抜粋テキスト:
____________________

日顕が血脈相承を受けた法主であっても、邪義をおこなえば法水は枯渇する。だが、たとえ日顕書写の御本尊であれ、祈る人が日蓮大聖人の正法正義を掲げ、純真な信心をしているならば、法水は滔々と流れきたる。

日蓮大聖人の仰せに曰く。

「今日蓮が弟子檀那等・南無妙法蓮華経と唱えん程の者は・千仏の手を授け給はん事・譬えばうり*夕顔の手を出すが如くと思し食せ、過去に法華経の結縁強盛なる故に現在に此の経を受持す、未来に仏果を成就せん事疑い有るべからず、過去の生死・現在の生死・未来の生死・三世の生死に法華経を離れ切れざるを法華の血脈相承とは云うなり、謗法不信の者は『即断一切世間仏種』とて仏に成るべき種子を断絶するが故に生死一大事の血脈之無きなり。

総じて日蓮が弟子檀那等・自他彼此の心なく水魚の思を成して異体同心にして南無妙法蓮華経と唱え奉る処を生死一大事の血脈とは云うなり」(生死一大事血脈抄)

【通解】いま日蓮の弟子檀那など南無妙法蓮華経と唱える者に、千仏が御手を授けて迎えてくださるさまは、たとえば瓜や夕顔のツタが幾重にもからんで伸びるようなものであると思われるがよい。過去世において強盛に法華経に結縁していたので今生においてこの経にあうことができたのである。未来世において仏果を成就することは疑いない。過去、現在、未来と三世の生死において法華経から離れないことを法華経の血脈相承というのである。謗法不信の者は譬喩品に「即ち一切世間の仏種を断ぜん」と説かれて、成仏すべき仏種を断絶するがゆえに、生死一大事の血脈はないのである。

____________________

収集データ:

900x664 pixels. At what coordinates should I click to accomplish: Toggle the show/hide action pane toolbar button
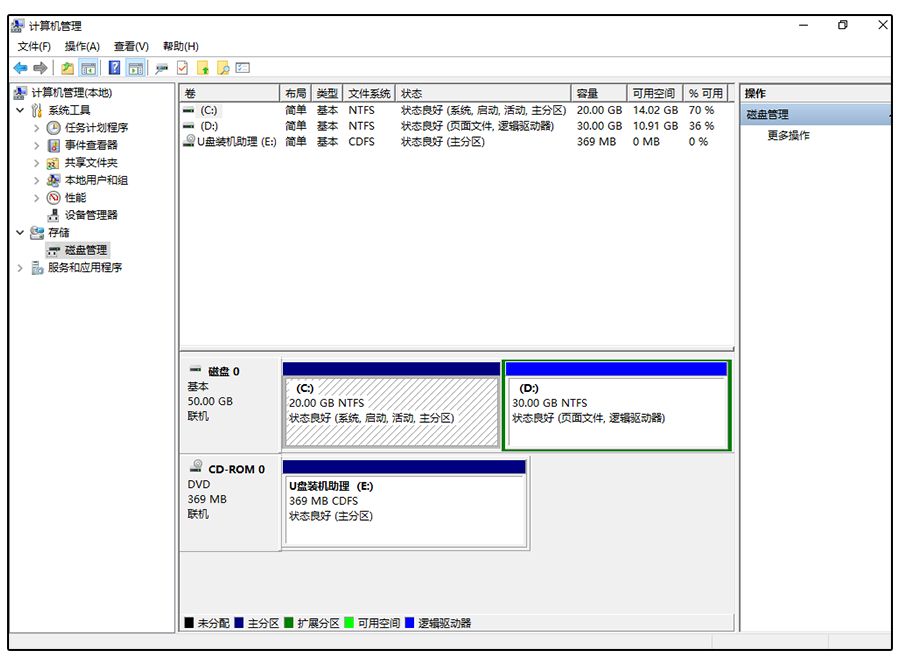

____________________

出題 1:
血脈についての文章から、次の問いに答えてください。
(a) 最初の段落では、法主が邪義をおこなうと法水はどうなるとされていますか。
(b) 通解では、千仏が御手を授けて迎えるさまは何にたとえられていますか。
(c) 通解によると、謗法不信の者に生死一大事の血脈がないのはなぜですか。
出題 2:
血脈についての文章を、最後の文のあとから書き継いでください。

解答 1:
(a) 枯渇する。
(b) 瓜や夕顔のツタが幾重にもからんで伸びるようなもの。
(c) 成仏すべき仏種を断絶するから。

解答 2:
 総じて日蓮の弟子檀那などが、自分と他人、彼とこれの隔てなく、水魚の思いをなして、異体同心に南無妙法蓮華経と唱え奉るところを生死一大事の血脈というのである。

 

血脈相承は、「今日蓮が弟子檀那等・南無妙法蓮華経と唱えん程の者」すべての人に該当することなのである。なにも日顕だけのことではないのだ。

「日蓮が弟子」であるはずの日顕にしても、禅寺に先祖代々の墓を建立し、「現代における大聖人様」「大御本尊と不二の尊体」などと呼ばせ悦に入っていれば、三宝破壊の「謗法不信の者」ということになり、「生死一大事の血脈之無きなり」ということになる。

日顕一派はいちおう僧形をなしているが、その内実はといえば妻帯肉食し、利養に貪著するといった、まったく僧とはいえない。と同様に、日顕は、外見は血脈を受けた法主ということになっているけれども、「生死一大事の血脈之無きなり」ということになる。法水が枯渇しているのである。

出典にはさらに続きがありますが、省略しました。